ÇARE SÜREYYA...

18.11.2013 14:35

Slaven Biliç'in BJK TV'de yer alan mülakatını büyük bir keyifle izledim.

Her yönüyle kültürlü, bilgili, felsefesi ve geometrisi sağlam ve ayrıca camia kimyasına cuk oturan bir karakter.

Ancak tırmanması gereken dağın adı "Süperlig", burda bu değerlerin pek hükmü yoktur.

Karabük ve Rize maçlarını rakip kale önünde domine etmiyorduk ve bu yüzden çift forvete dönmeyi riskli buldum tarzında bir söylemi dikkatimi çekti misal, akıllı ve mantıklı her insan için çok makul bir izahattı.

Ancak Süperlig'in pek o yönde bir mantığı yoktur, Süperlig risk sever, kumar sever.

İki beraberlik 2 puan yazar, 1 mağlubiyet 1 galibiyet ise 3.

HER DAĞIN AYRI BİR REHBERİ VARDIR

Diyelim Nasuh Mahruki gibi dünyanın değişik dağlarına tırmanan bir adamsın. 

Everest dünyanın zirvesidir, o bile tırmanırken yanına o dağın rehberini alır.
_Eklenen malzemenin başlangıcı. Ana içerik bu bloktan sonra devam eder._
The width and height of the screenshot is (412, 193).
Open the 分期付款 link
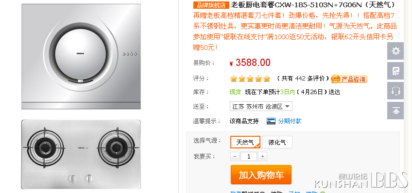click(x=290, y=121)
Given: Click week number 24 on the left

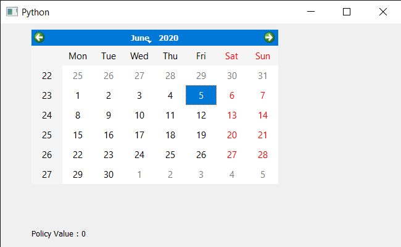Looking at the screenshot, I should pos(47,115).
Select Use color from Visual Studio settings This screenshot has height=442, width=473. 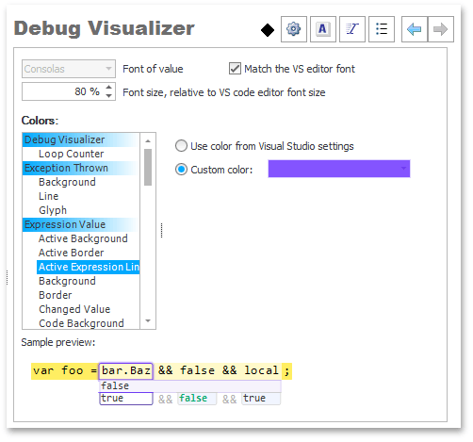point(181,146)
Everest dünyanın zirvesi olsa bile orayı tırmanmış olman Ağrı Dağı'na tırmanabilirsin manası taşımaz.

Ağrı Dağı'na tırmanmak için yine o dağın bir rehberini alırsın.
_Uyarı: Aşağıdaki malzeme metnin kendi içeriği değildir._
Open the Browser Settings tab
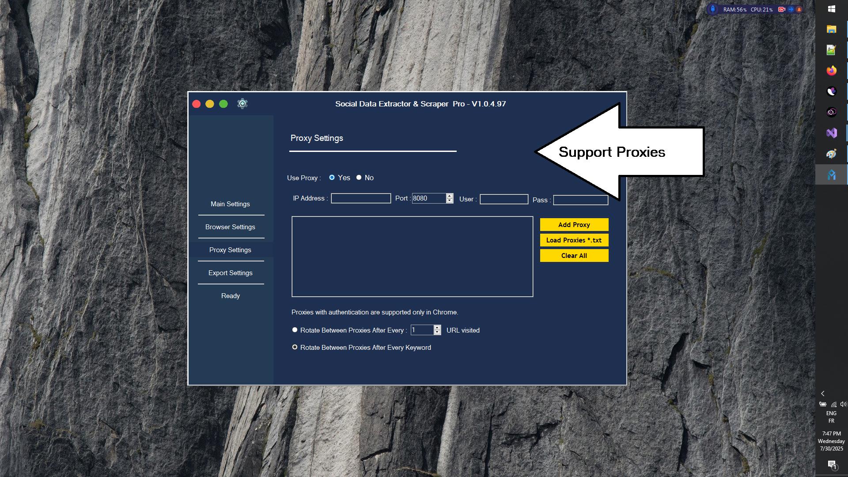This screenshot has height=477, width=848. coord(230,227)
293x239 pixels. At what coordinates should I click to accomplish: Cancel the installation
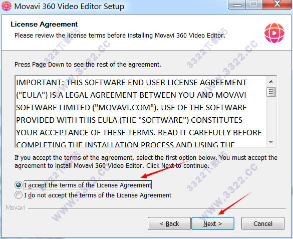click(x=263, y=223)
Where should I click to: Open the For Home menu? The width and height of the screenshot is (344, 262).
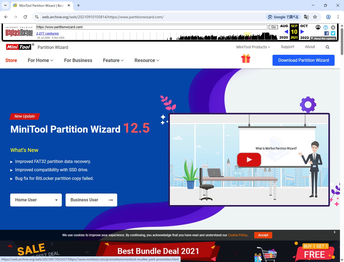tap(40, 60)
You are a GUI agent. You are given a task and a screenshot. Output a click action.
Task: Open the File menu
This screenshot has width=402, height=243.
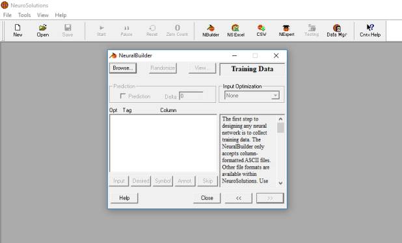(x=7, y=15)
Süperlig'de şampiyon olmayı bilmek diye bir rehberlik konusu vardır.

Biliç'in var mı? Yok...

Önder Özen'in var mı? Yok...

Başkan ve ya yönetimin var mı? Yok...

Benim neslim taraftar çok iyi bilirdi, yeni nesil taraftarda var mı? Yok...
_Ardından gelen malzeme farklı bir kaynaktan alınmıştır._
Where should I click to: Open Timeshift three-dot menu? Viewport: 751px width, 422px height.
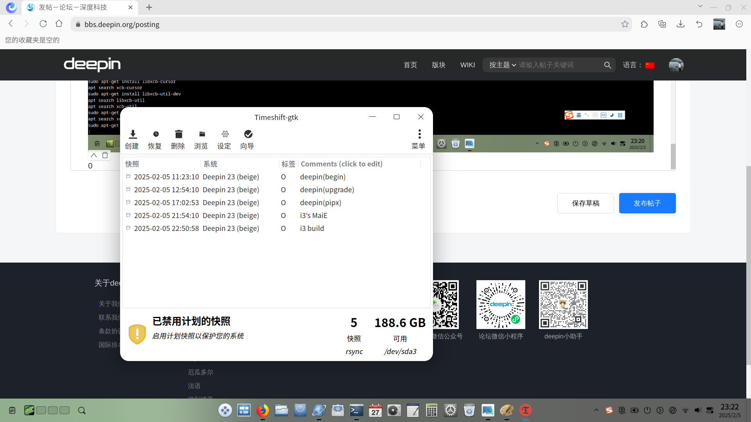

Ekipte Süperlig'de şampiyon olmayı bilen 2 adam kaldı, Sivok ve Süreyya.

Tüm camia ve başta Biliç biraz onlara kulak versin.

Bu lig mantıktan çok mantıksızlık üzerine işler.

Cesur ve izansız hamleleri ödüllendirir, aklın değil, yüreğin sesini dinler.

Birinci ile ikinci arasındaki fark bu parantezde şekillenir.